The answer must be an exact reprint of the lines from the one with "Task: Click the horizontal scrollbar thumb" through the final line of the data, with no pictures included.

[Data shown]

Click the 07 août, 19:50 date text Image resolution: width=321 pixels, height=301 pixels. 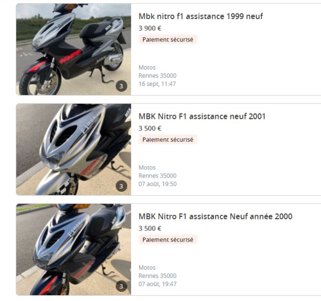(158, 184)
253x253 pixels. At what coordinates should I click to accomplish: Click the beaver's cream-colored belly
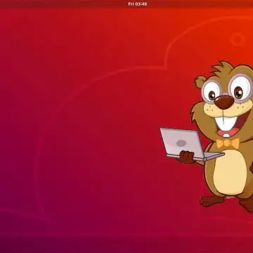tap(230, 172)

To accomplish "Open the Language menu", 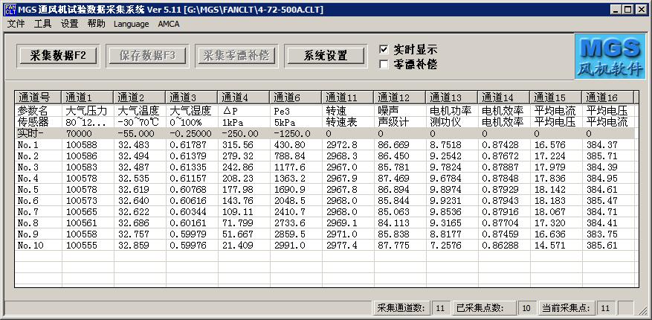I will click(x=131, y=24).
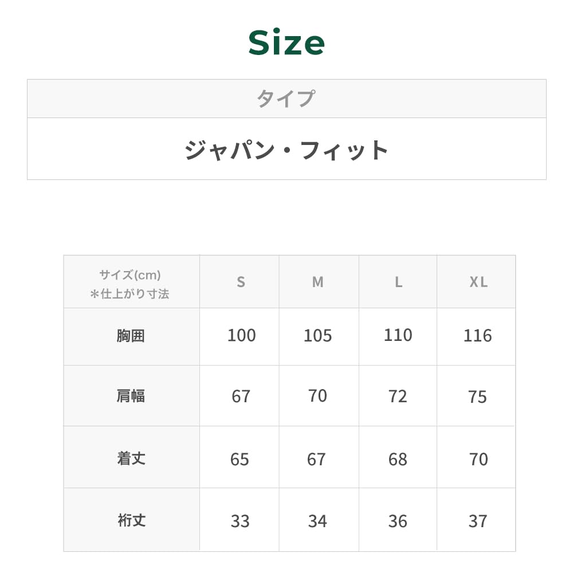Click the L size column header

(398, 282)
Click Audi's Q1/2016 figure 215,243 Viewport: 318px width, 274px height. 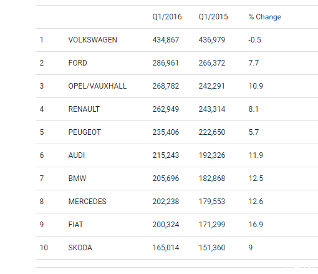166,155
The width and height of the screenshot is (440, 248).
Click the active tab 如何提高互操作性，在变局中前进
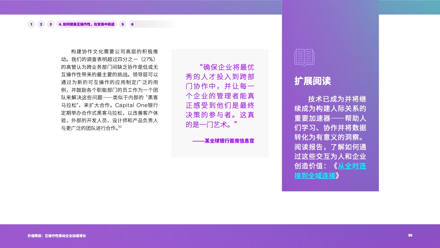pos(87,24)
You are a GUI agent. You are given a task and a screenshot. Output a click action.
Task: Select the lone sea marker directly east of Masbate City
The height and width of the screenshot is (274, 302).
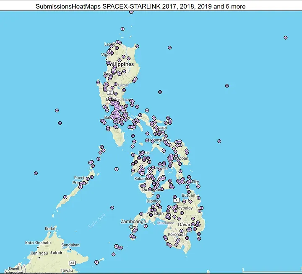click(x=219, y=141)
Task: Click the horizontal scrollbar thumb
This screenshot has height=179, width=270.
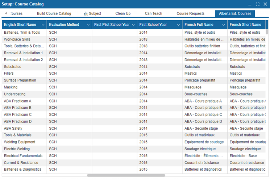Action: [126, 175]
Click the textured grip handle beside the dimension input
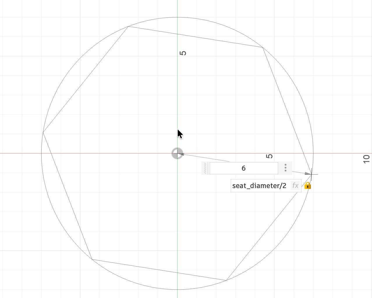 [x=206, y=168]
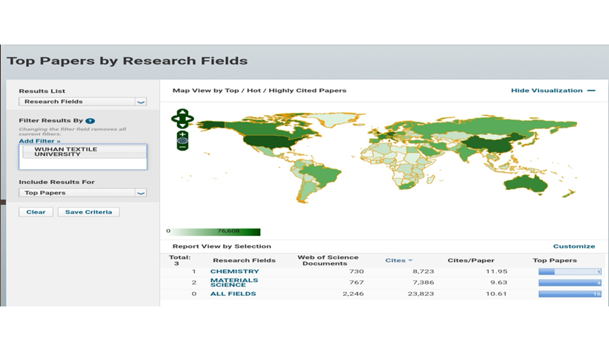Open the Customize report link
Viewport: 609px width, 345px height.
(573, 246)
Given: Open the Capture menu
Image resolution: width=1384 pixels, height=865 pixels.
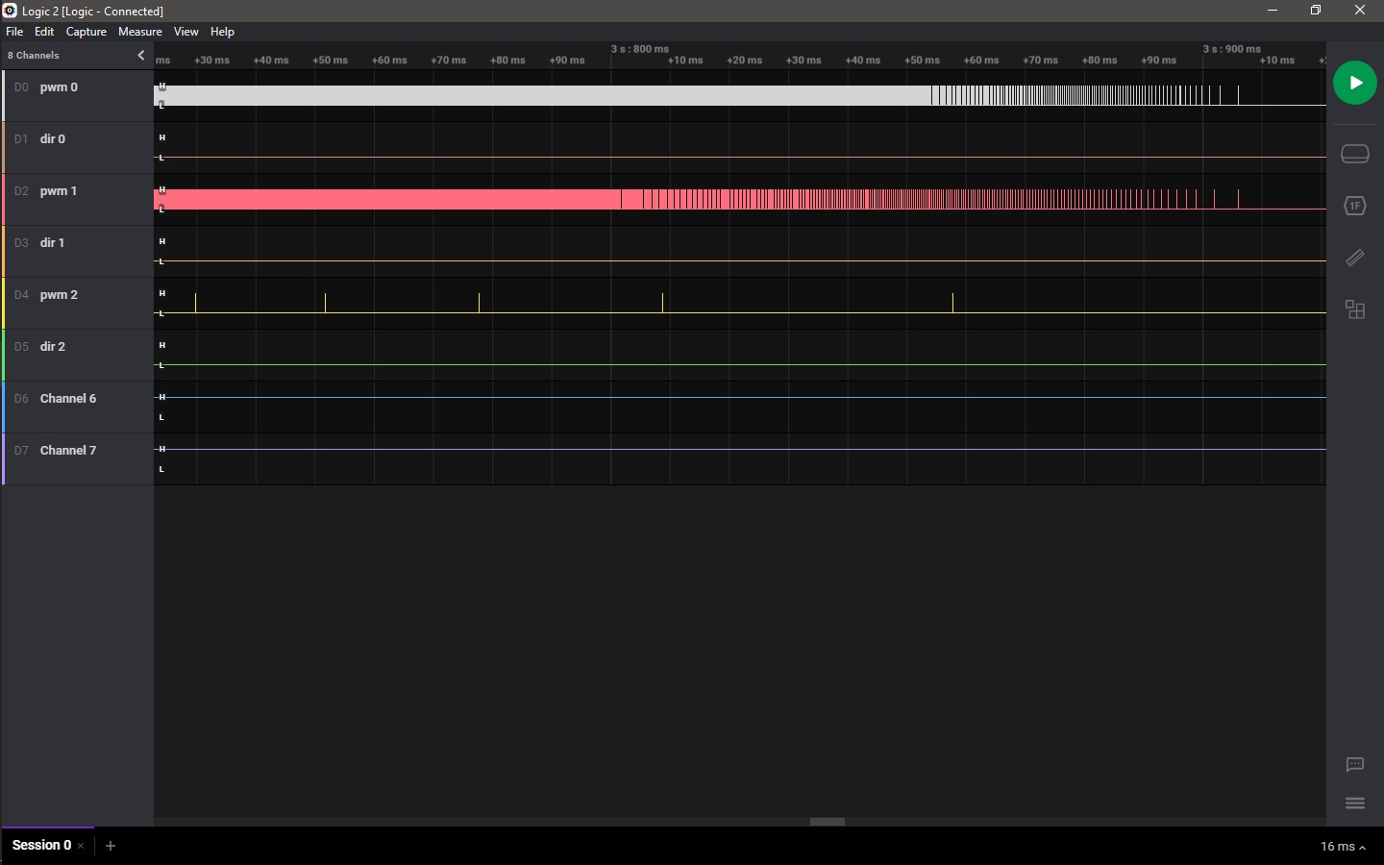Looking at the screenshot, I should click(86, 32).
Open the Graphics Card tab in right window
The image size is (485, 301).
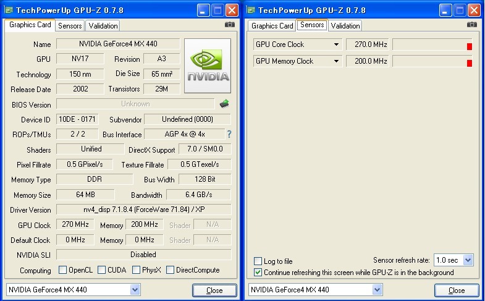point(272,26)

[/Data shown]

* [Exercise response]
Task: Click the horizontal scrollbar thumb
This screenshot has height=179, width=270.
Action: [126, 175]
Click the textured grip handle beside the dimension input
 [x=206, y=168]
Open the Customize report link
Viewport: 609px width, 345px height.
(573, 246)
Given: Open the Capture menu
Image resolution: width=1384 pixels, height=865 pixels.
Looking at the screenshot, I should click(86, 32).
Open the Graphics Card tab in right window
The image size is (485, 301).
point(272,26)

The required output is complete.